▶ **INFORMATION PROVIDED**
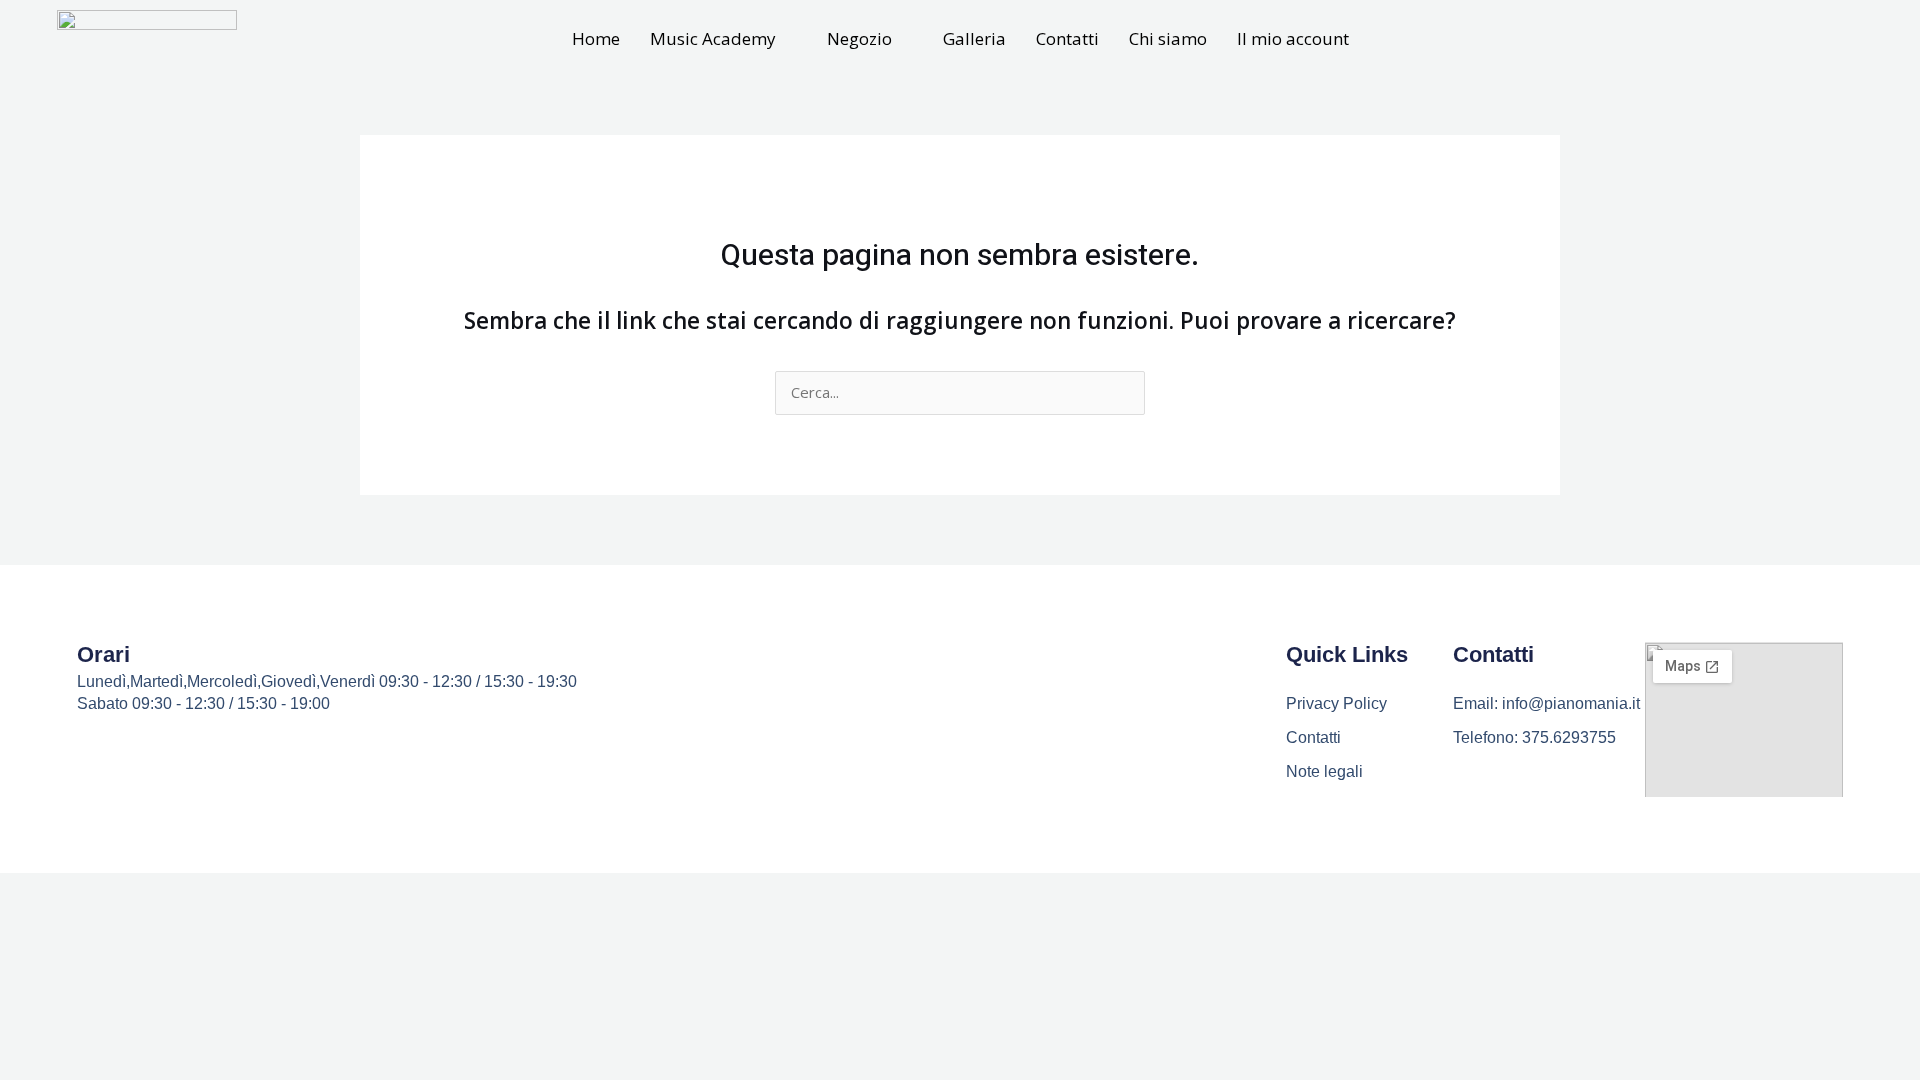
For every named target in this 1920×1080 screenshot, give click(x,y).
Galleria (974, 38)
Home (596, 38)
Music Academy (713, 38)
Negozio (859, 38)
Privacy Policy (1336, 703)
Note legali (1324, 771)
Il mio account (1293, 38)
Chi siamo (1168, 38)
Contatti (1067, 38)
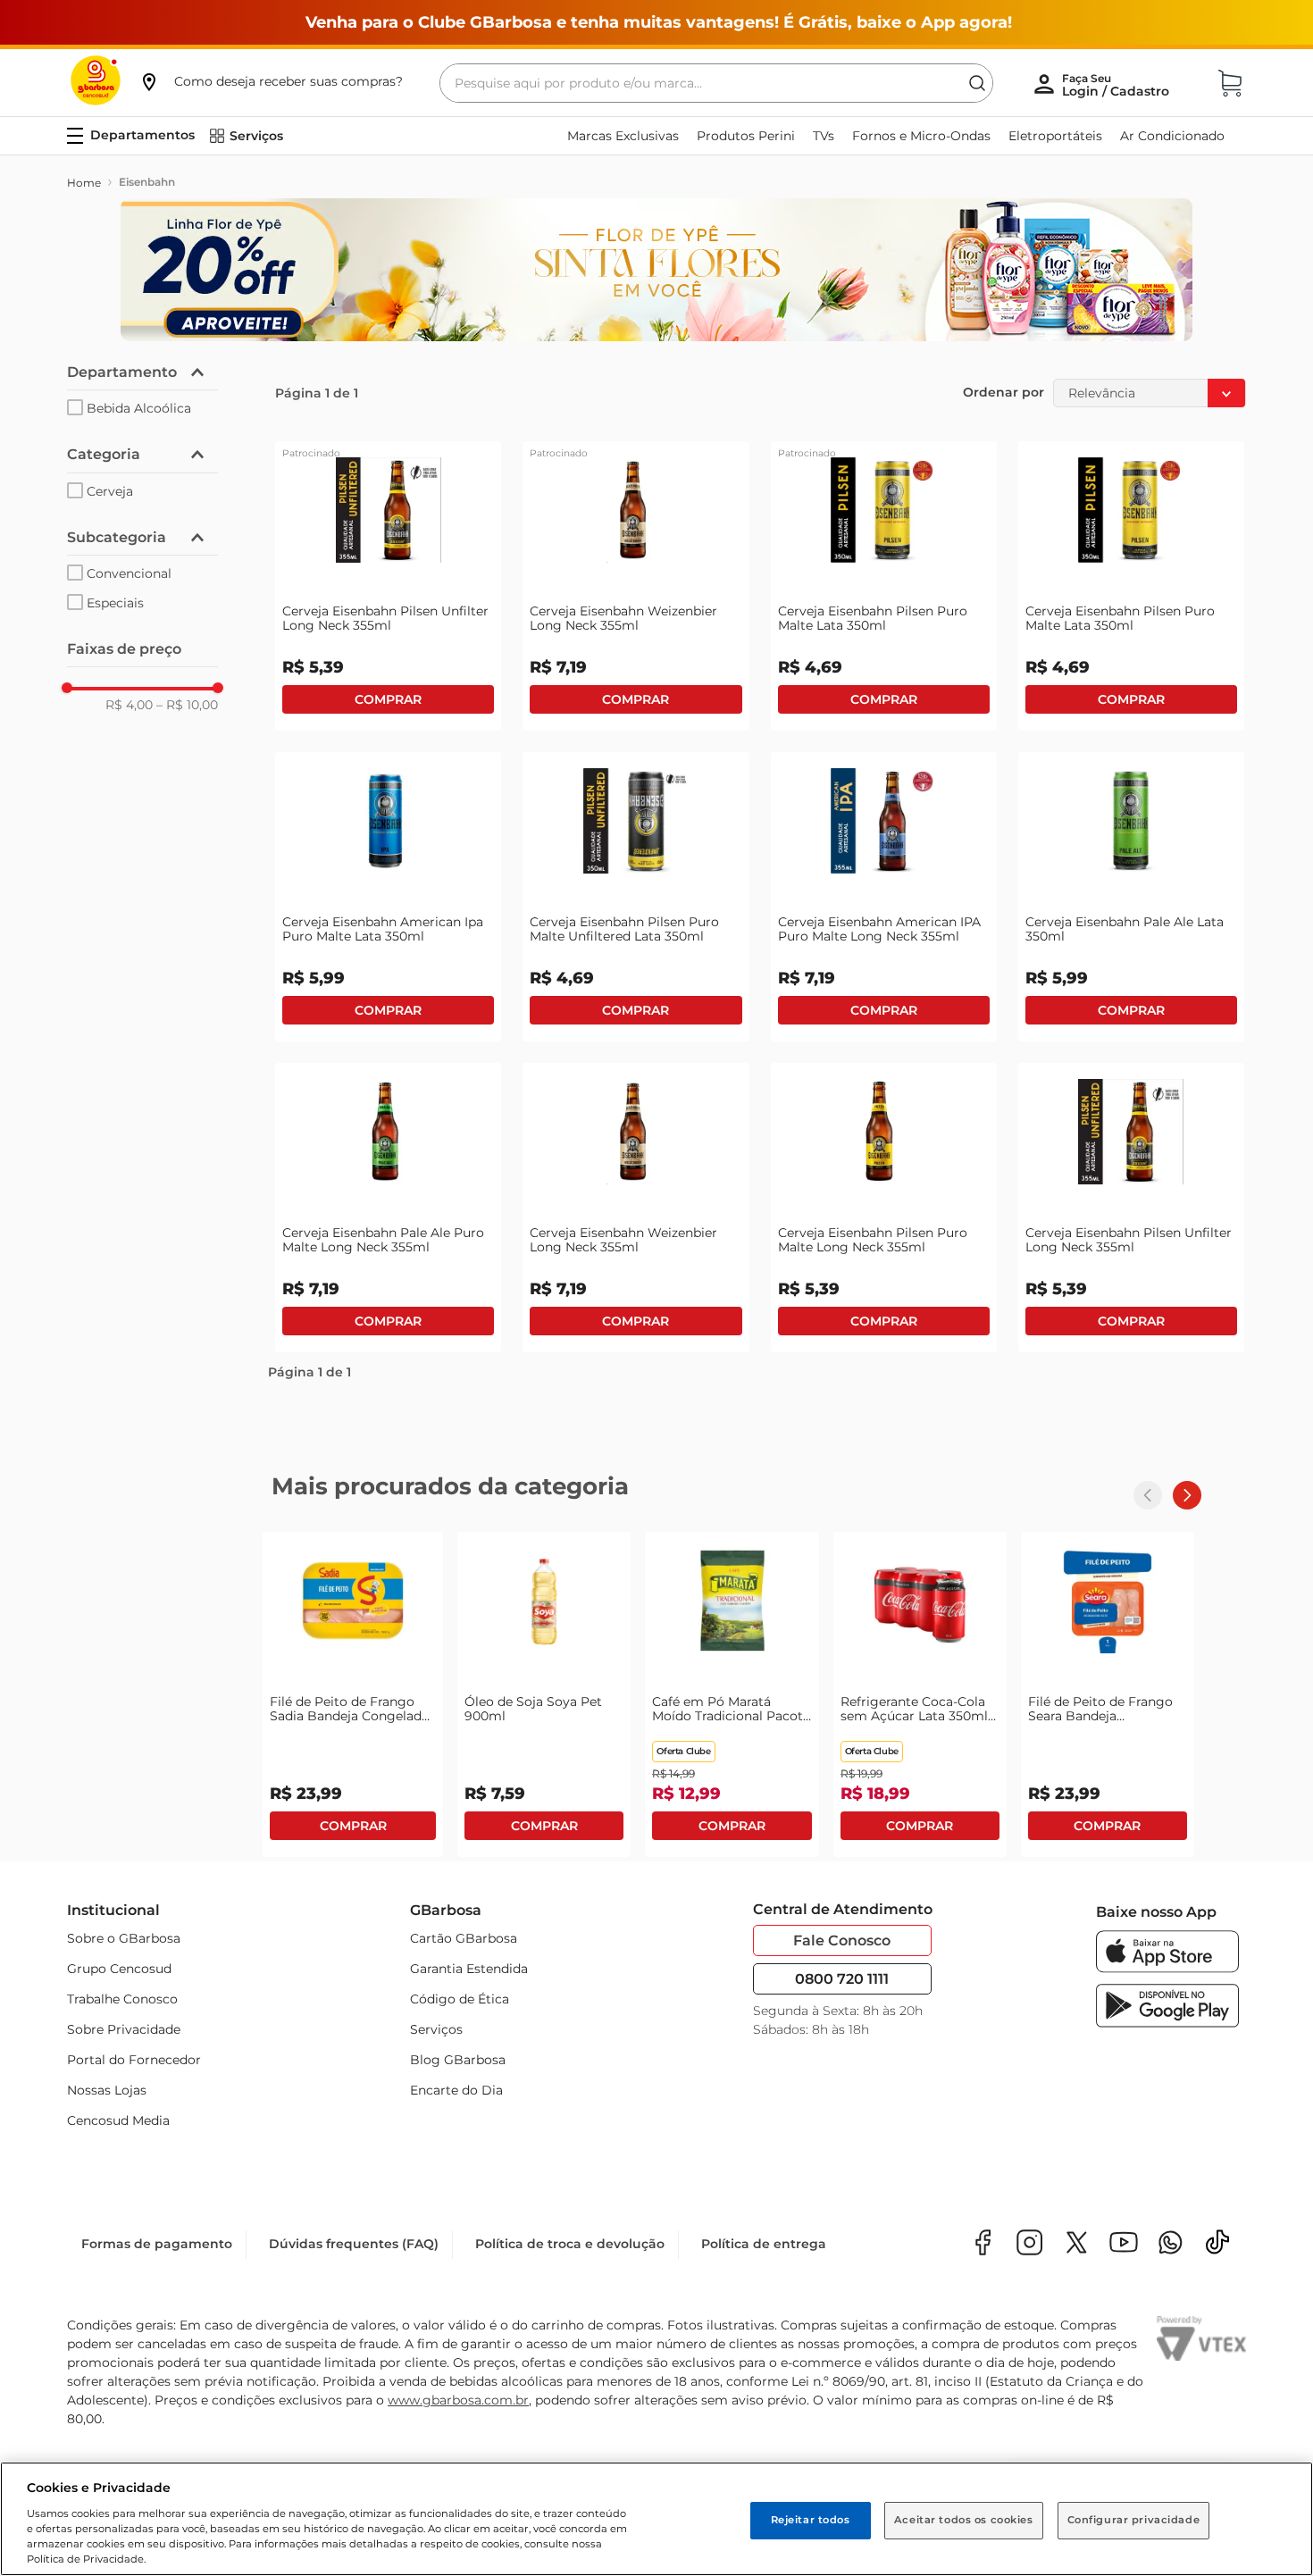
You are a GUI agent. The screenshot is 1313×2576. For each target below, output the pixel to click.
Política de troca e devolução (570, 2247)
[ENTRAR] (1117, 85)
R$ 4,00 (129, 705)
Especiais (115, 603)
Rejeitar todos (810, 2519)
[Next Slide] (1187, 1495)
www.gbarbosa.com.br (458, 2404)
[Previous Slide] (1147, 1495)
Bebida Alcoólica (139, 408)
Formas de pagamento (156, 2247)
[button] (270, 81)
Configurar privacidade (1133, 2519)
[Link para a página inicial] (84, 183)
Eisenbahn (147, 181)
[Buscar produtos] (977, 83)
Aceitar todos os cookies (963, 2519)
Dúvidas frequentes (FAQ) (354, 2247)
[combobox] (716, 83)
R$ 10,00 (187, 705)
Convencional (129, 573)
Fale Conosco (842, 1940)
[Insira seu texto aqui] (1170, 2247)
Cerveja (110, 491)
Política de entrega (763, 2247)
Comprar (388, 699)
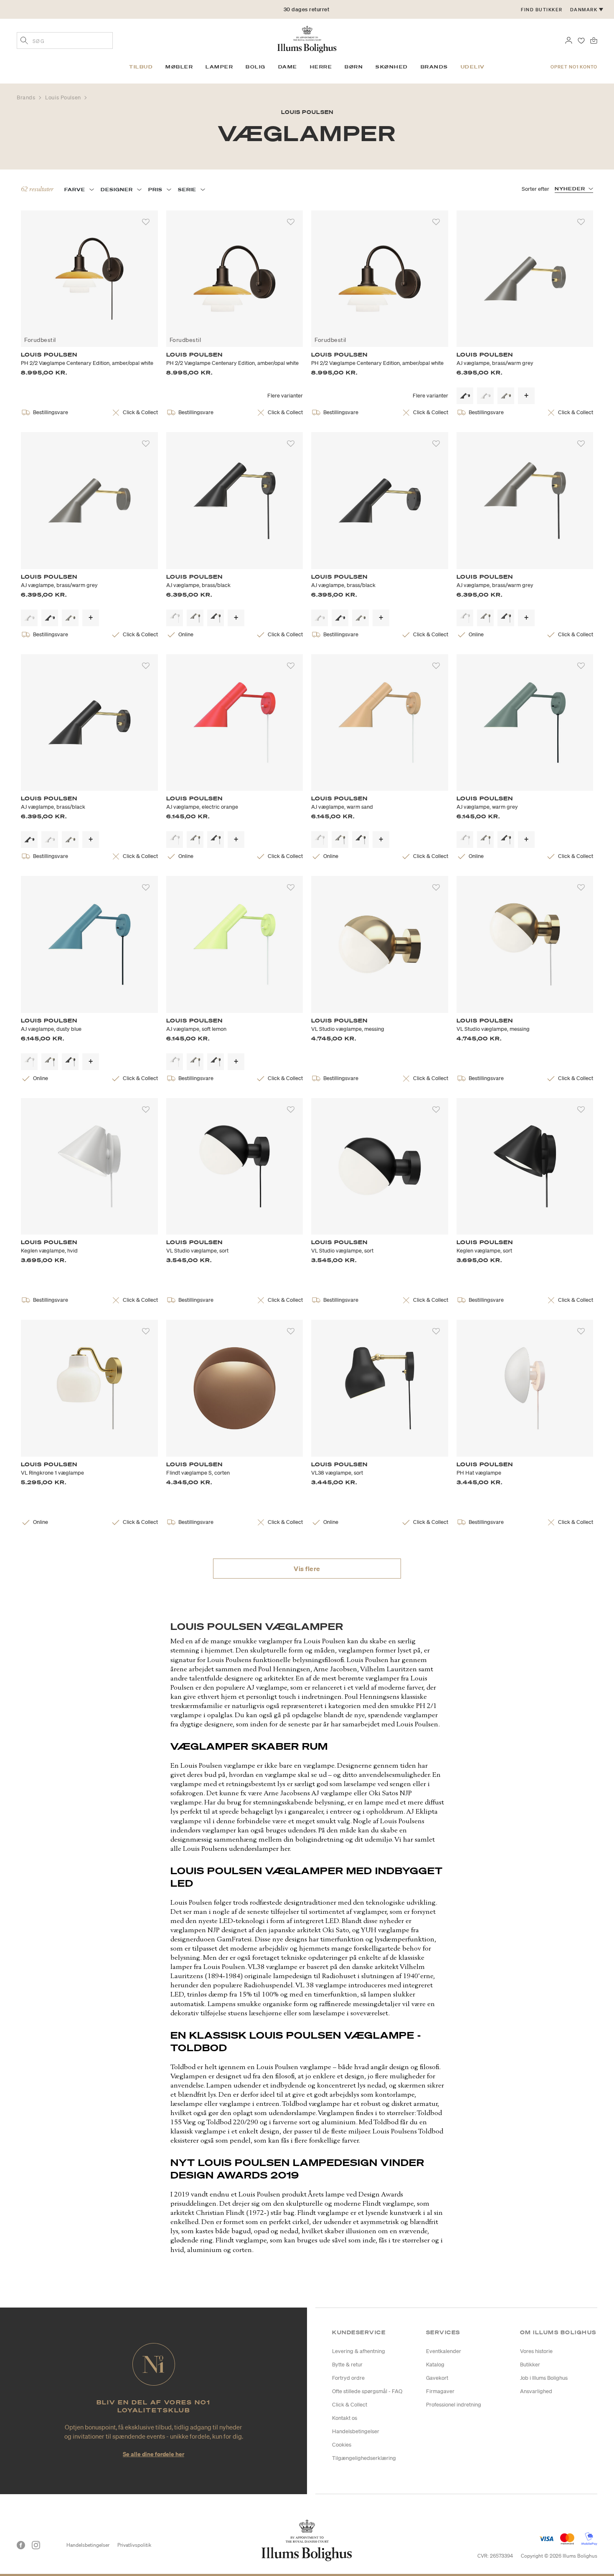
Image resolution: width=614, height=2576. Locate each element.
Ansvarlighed (536, 2391)
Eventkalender (443, 2351)
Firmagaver (440, 2391)
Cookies (341, 2444)
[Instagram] (36, 2545)
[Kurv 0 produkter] (593, 39)
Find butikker (542, 9)
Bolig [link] (256, 66)
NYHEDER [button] (570, 188)
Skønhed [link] (392, 66)
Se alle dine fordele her (153, 2454)
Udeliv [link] (473, 66)
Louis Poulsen (63, 97)
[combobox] (65, 40)
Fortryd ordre (348, 2377)
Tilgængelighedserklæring (364, 2458)
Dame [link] (287, 66)
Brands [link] (434, 66)
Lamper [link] (219, 66)
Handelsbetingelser (355, 2431)
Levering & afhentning (358, 2351)
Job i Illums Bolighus (544, 2377)
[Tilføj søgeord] (24, 41)
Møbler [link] (179, 66)
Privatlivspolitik (134, 2544)
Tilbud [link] (141, 66)
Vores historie (536, 2351)
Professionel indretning (453, 2404)
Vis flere (307, 1568)
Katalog (435, 2364)
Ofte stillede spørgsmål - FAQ (367, 2391)
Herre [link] (321, 66)
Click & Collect (349, 2404)
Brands (27, 97)
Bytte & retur (347, 2364)
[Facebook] (21, 2545)
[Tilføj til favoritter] (146, 222)
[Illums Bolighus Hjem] (307, 38)
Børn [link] (354, 66)
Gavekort (437, 2377)
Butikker (530, 2364)
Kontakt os (344, 2418)
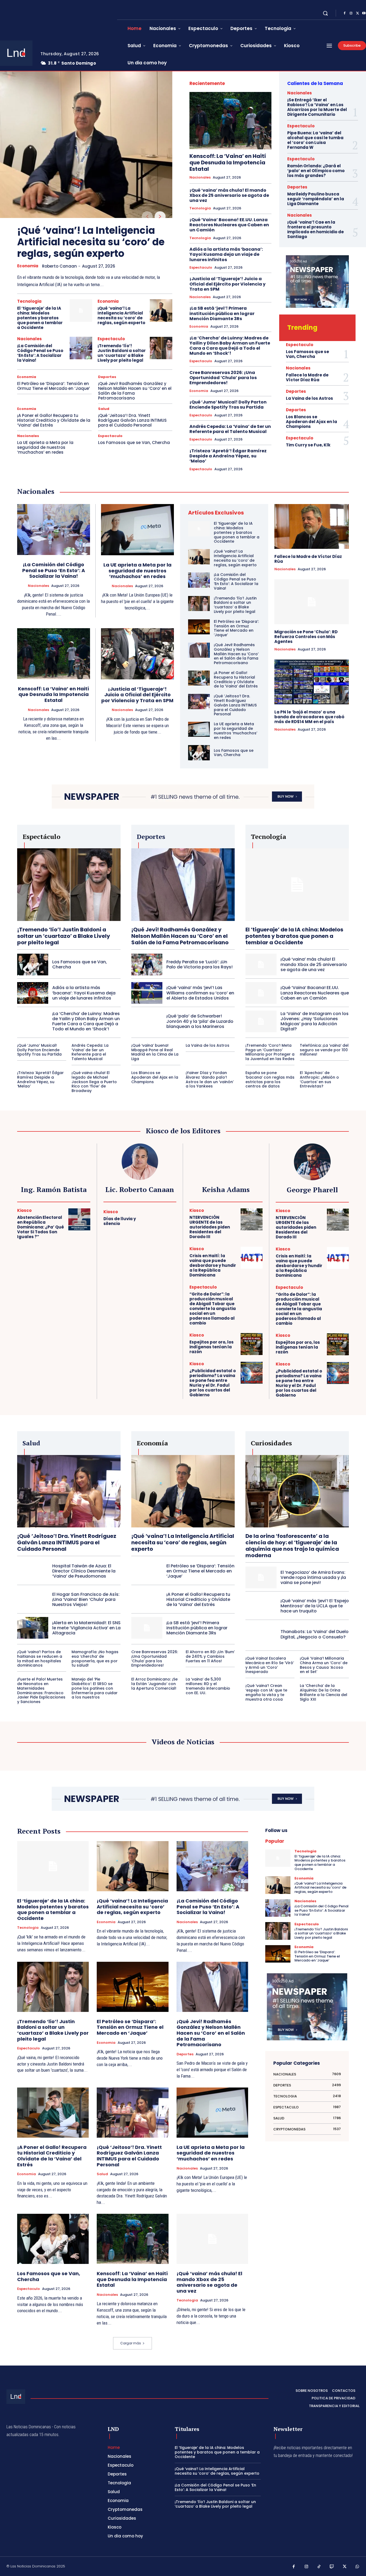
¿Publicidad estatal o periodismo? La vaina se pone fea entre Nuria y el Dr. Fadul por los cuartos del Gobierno (212, 1383)
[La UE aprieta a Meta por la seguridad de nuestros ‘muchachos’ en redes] (137, 529)
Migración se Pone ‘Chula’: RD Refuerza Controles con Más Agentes (306, 636)
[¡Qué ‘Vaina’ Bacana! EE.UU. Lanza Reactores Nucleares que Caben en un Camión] (261, 993)
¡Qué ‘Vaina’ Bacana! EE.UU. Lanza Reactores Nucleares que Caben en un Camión (229, 225)
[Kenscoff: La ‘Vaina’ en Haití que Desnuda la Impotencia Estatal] (230, 120)
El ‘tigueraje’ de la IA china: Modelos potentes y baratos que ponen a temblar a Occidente (40, 317)
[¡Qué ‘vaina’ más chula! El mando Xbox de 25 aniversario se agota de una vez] (261, 964)
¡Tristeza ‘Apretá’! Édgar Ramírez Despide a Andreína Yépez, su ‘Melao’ (228, 456)
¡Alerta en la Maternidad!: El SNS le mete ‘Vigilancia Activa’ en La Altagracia (86, 1628)
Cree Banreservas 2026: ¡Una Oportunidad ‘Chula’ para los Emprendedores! (223, 377)
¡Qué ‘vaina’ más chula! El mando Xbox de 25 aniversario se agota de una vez (229, 195)
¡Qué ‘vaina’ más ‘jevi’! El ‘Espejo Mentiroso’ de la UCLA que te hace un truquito (315, 1606)
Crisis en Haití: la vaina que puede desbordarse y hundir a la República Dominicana (212, 1265)
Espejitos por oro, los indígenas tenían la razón (211, 1346)
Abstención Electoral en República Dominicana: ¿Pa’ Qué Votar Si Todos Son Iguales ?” (40, 1227)
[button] (325, 13)
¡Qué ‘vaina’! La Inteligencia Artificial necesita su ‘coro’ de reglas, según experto (91, 242)
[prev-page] (147, 216)
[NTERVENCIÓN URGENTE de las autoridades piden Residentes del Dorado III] (252, 1219)
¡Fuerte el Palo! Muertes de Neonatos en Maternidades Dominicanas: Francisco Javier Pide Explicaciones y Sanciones (41, 1690)
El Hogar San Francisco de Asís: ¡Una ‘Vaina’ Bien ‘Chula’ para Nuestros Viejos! (85, 1599)
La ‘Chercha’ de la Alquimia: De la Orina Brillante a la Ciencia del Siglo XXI (323, 1692)
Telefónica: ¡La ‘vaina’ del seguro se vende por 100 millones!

▶ **DESCRIPTION OF THE TASK**
From the records above, copy exactly the stretch from the line holding "Professionel indretning (453, 2404)" through the line holding "[NTERVENCIÓN URGENTE de", both ends included, without the pictures.

▶ **SOLUTION**
Professionel indretning (453, 2404)
Vis flere (307, 1568)
Katalog (435, 2364)
Ofte stillede spørgsmål - FAQ (367, 2391)
Herre [link] (321, 66)
Click & Collect (349, 2404)
Brands (27, 97)
Bytte & retur (347, 2364)
[Facebook] (21, 2545)
[Tilføj til favoritter] (146, 222)
[Illums Bolighus Hjem] (307, 38)
Børn [link] (354, 66)
Gavekort (437, 2377)
Butikker (530, 2364)
Kontakt os (344, 2418)
¿Publicidad estatal o periodismo? La vaina se pone fea entre Nuria y el Dr. Fadul por los cuartos del Gobierno (212, 1383)
[La UE aprieta a Meta por la seguridad de nuestros ‘muchachos’ en redes] (137, 529)
Migración se Pone ‘Chula’: RD Refuerza Controles con Más Agentes (306, 636)
[¡Qué ‘Vaina’ Bacana! EE.UU. Lanza Reactores Nucleares que Caben en un Camión] (261, 993)
¡Qué ‘Vaina’ Bacana! EE.UU. Lanza Reactores Nucleares que Caben en un Camión (229, 225)
[Kenscoff: La ‘Vaina’ en Haití que Desnuda la Impotencia Estatal] (230, 120)
El ‘tigueraje’ de la IA china: Modelos potentes y baratos que ponen a temblar a Occidente (40, 317)
[¡Qué ‘vaina’ más chula! El mando Xbox de 25 aniversario se agota de una vez] (261, 964)
¡Tristeza ‘Apretá’! Édgar Ramírez Despide a Andreína Yépez, su ‘Melao’ (228, 456)
¡Alerta en la Maternidad!: El SNS le mete ‘Vigilancia Activa’ en La Altagracia (86, 1628)
Cree Banreservas 2026: ¡Una Oportunidad ‘Chula’ para los Emprendedores! (223, 377)
¡Qué ‘vaina’ más chula! El mando Xbox de 25 aniversario se agota de una vez (229, 195)
¡Qué ‘vaina’ más ‘jevi’! El ‘Espejo Mentiroso’ de la UCLA que te hace un truquito (315, 1606)
Crisis en Haití: la vaina que puede desbordarse y hundir a la República Dominicana (212, 1265)
Espejitos por oro, los indígenas tenían la razón (211, 1346)
Abstención Electoral en República Dominicana: ¿Pa’ Qué Votar Si Todos Son Iguales ?” (40, 1227)
[button] (325, 13)
¡Qué ‘vaina’! La Inteligencia Artificial necesita su ‘coro’ de reglas, según experto (91, 242)
[prev-page] (147, 216)
[NTERVENCIÓN URGENTE de las autoridades piden Residentes del Dorado III] (252, 1219)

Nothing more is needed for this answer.